P comme…

P comme… la patrie et la voie

LA PATRIE ET LA VOIE

Ceux qui voient la patrie de loin et depuis la montagne opposée de l’orgueil, rejettent l’humilité : c’est pourquoi ils ne suivent pas la voie. Car la voie est notre humilité. C’est elle que le Christ montra en lui-même. Si quelqu’un vient à s’écarter de cette voie, il s’engagera sur une montagne tortueuse et inextricable, où il s’interposera à la place du médiateur de façon funeste et trompeuse par d’innombrables rites sacrilèges aux haruspices, aux augures, aux devins, aux astrologues, aux sorciers. Ceux qui leur sont adonnés ne descendent pas vers la voie, mais s’égarent dans quelque montagne boisée, à partir de laquelle certains d’entre eux lèvent les yeux et voient la patrie, mais sans pouvoir y parvenir, parce qu’ils ne suivent pas la voie.
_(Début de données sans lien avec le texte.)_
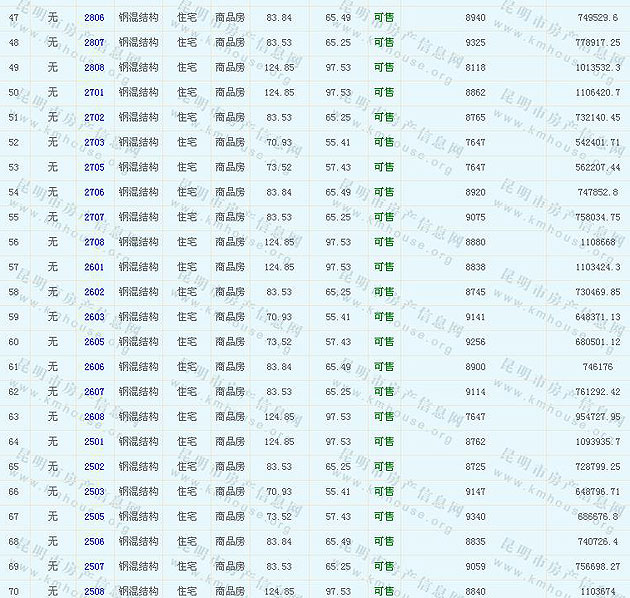The height and width of the screenshot is (598, 630).
Task: Open room 2702 details link
Action: click(94, 118)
En revanche, ceux qui suivent déjà la voie, c’est-à-dire le vrai chemin, celui qui purifie au lieu de souiller, ceux-là marchent avec persévérance sur la voie qu’ils suivent. Car, parmi eux aussi, certains voient la patrie, d’autres non. Mais que ceux qui ne voient pas encore la patrie ne s’écartent pas de la voie, et ils parviendront aussi là où sont parvenus ceux qui la voient. En effet, l’acuité du regard de certains est telle qu’ils peuvent voir de loin. À ceux-là, il ne sert à rien de voir où ils vont, tout en ignorant par quelle voie y parvenir. D’un autre côté, s’ils connaissent la voie, voir de loin où parvenir ne leur sert pas tant que de savoir où se diriger. Quant à ceux qui n’ont pas une telle acuité, qu’ils marchent pareillement et ils parviendront pareillement au terme […]. Dans le Christ, nous avons la créature corporelle qu’il a assumée aussi dans la chair ; en lui aussi la créature spirituelle.